Associate Justice of the Supreme Court of Puerto Rico
- In office 1957–1972
- Appointed by: Luis Muñoz Marín
- Preceded by: Luis Negrón Fernández
- Succeeded by: Armindo Cadilla

Personal details
- Born: Rafael Hernández Matos Cardoza October 24, 1902 Cabo Rojo, Puerto Rico
- Died: June 7, 1996 (aged 93) Ponce, Puerto Rico
- Alma mater: University of Puerto Rico School of Law (JD)
- Occupation: Lawyer, judge

= Rafael Hernández Matos =

Puerto Rican jurist

Rafael Hernández Matos Cardoza (October 24, 1902 – June 7, 1996) served as Associate Justice of the Puerto Rico Supreme Court.

Born in Cabo Rojo, Puerto Rico Rafael Hernández Matos was a graduate from the University of Puerto Rico School of Law, in 1926 opened his law office in Ponce, Puerto Rico. was married to Dora Colón Clavell, public servant and first woman candidate for mayor of the city of Ponce.
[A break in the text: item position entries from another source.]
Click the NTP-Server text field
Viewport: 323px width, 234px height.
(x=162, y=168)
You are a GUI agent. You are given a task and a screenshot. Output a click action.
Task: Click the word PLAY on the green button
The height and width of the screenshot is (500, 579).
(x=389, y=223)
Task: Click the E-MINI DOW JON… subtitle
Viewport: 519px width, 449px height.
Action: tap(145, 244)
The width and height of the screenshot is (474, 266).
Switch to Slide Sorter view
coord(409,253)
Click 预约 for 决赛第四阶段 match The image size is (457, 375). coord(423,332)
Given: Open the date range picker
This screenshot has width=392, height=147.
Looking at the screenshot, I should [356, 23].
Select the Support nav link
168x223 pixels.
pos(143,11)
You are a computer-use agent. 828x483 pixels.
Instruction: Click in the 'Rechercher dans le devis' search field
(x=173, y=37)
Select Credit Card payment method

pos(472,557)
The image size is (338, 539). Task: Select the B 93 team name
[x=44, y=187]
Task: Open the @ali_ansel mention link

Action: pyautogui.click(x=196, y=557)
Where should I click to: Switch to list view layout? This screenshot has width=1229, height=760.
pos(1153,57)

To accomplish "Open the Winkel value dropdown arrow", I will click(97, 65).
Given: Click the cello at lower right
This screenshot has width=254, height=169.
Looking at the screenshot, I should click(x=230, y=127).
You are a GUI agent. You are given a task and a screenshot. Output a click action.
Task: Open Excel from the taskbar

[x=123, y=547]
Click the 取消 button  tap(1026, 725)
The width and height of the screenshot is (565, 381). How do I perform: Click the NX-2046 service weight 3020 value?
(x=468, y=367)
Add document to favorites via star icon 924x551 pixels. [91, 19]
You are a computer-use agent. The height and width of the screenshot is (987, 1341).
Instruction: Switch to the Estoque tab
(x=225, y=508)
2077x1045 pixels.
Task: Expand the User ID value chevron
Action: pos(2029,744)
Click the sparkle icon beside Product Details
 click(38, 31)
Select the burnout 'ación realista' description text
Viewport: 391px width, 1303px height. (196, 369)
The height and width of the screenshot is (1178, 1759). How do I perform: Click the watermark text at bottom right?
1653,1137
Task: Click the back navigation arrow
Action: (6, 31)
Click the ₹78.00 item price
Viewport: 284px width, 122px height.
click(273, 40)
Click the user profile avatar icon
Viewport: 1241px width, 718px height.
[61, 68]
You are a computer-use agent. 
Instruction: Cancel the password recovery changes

They had 3 sons, one of them is former Governor of Puerto Rico Rafael Hernández Colón. Was appointed associate justice of the Puerto Rico Supreme Court appointed by Puerto Rico Governor Luis Muñoz Marín. Held that position until his retirement in 1972. He returned to law practice in Ponce.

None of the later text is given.